Print version ISSN 0102-695X

Rev. bras. farmacogn. vol.22 no.1 Curitiba Jan./Feb. 2012  Epub Nov 16, 2011 

Phytochemical screening, antinociceptive and anti-inflammatory effects of the essential oil of Myrcia pubiflora in mice



Gilmara S. AndradeI; Adriana G. GuimarãesI, Marilia T. SantanaI; Rosana S. SiqueiraI; Luiz O. PassosII; Samísia M. F. MachadoII; Adauto de S. RibeiroIII; Marcos SobralIV; Jackson R. G. S. AlmeidaV; Lucindo J. Quintans-Júnior*, I

IDepartamento de Fisiologia, Universidade Federal de Sergipe, Brazil
IIDepartamento de Química, Universidade Federal de Sergipe, Brazil
IIIDepartamento de Biologia, Universidade Federal de Sergipe, Brazil
IVInstituto de Ciências Biológicas, Universidade Federal de São João del-Rei, Brazil
VNúcleo de Estudos e Pesquisas de Plantas Medicinais, Universidade Federal do Vale do São Francisco, Brazil




This report aimed to investigate the chemical composition and possible antinociceptive and anti-inflammatory effects of the essential oil from fresh leaves of Myrcia pubiflora DC., Myrtaceae (EOMP), through different experimental tests. The essential oil of M. pubiflora (EOMP) was obtained by hydrodistillation, analyzed by GC-MS, and tested at doses of 25, 50, and 100 mg/kg (i.p.) in three different tests of nociception (acetic acid-induced writhing test, formalin test, and hot plate test) and one test of inflammation (leukocyte migration to the peritoneal cavity) in order to evaluate the motor activity in mice treated with EOMP. The major component of EOMP was caryophyllene oxide (22.16%). This oil significantly reduced the number of writhes in an acetic acid test and the time spent licking the paw at the second phase of the formalin test. Furthermore, EOMP inhibited the carrageenan-induced leukocyte migration to the peritoneal cavity. However, administration of EOMP did not alter reaction time in the hot plate test, and did not affect the motor coordination test. These results indicate antinociceptive and anti-inflammatory properties of EOMP probably mediated via inhibition of inflammatory mediator synthesis or other peripheral pathway.

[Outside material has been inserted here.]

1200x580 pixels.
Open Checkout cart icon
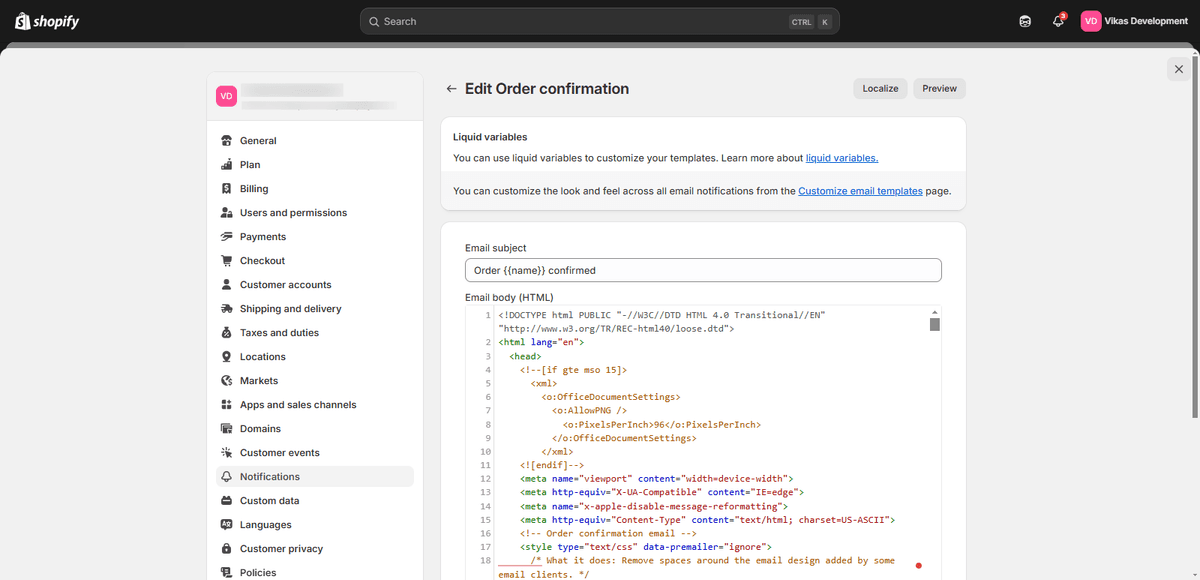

Keywords: antinociceptive activity, anti-inflammatory activity caryophyllene oxide Myrcia pubiflora




Pain, though an important physiological process for the individual that prevents the occurrence of diseases and/or changes that may endanger survival, has been since antiquity one of mankind´s major scourges. This has encouraged scientists in laboratories and industries to search for substances capable of relieving pain. The discovery of new drugs of anesthetic action and/or analgesic drugs with fewer side effects than those available on the market could bring fortune to the holders of such a discovery (Souza et al., 2003; Quintans-Júnior et al., 2010). However, medicinal plants have been an important source of new drugs with biological activity (Quintans-Júnior et al., 2008; Melo et al., 2010; Guimarães et al., 2010).

The Myrtaceae family consists of around 129 genera and 4620 species (Mabberley, 1997), many of which have been reported to have antinociceptive and anti-inflammatory action in rodents, as Eugenia candolleana (Guimarães et al., 2009), E. caryophyllata (Daniel et al., 2009), and Campomanesia adamantium (Vendruscolo et al., 2005).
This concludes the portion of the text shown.